* PROMPT *
Turn the rows below, everything from the one containing "Click the 34% neutral bar segment" down to the one containing "click(x=623, y=96)", into a Markdown table with the columns Row and Line, leaving out blank lines.

* DATA IN THIS EXERCISE *
+++

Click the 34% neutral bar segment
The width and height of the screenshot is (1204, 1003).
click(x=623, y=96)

+++

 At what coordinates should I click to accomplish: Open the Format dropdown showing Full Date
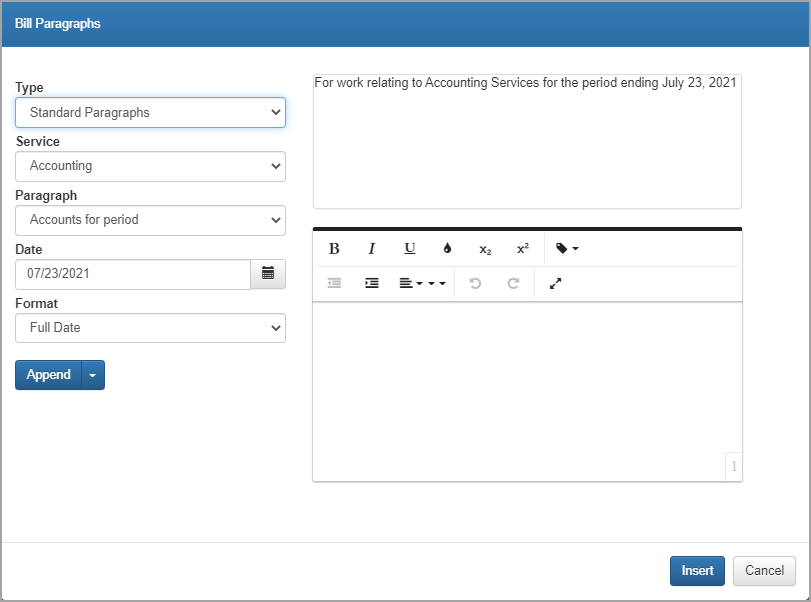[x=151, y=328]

+++

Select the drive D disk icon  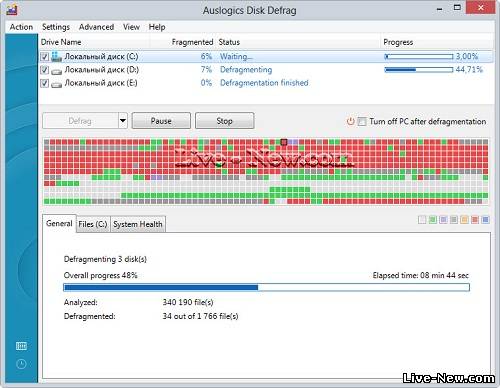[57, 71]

+++

* THE SOLUTION *
| Row | Line |
|---|---|
| 1 | Click the 34% neutral bar segment |
| 2 | The width and height of the screenshot is (1204, 1003). |
| 3 | click(x=623, y=96) |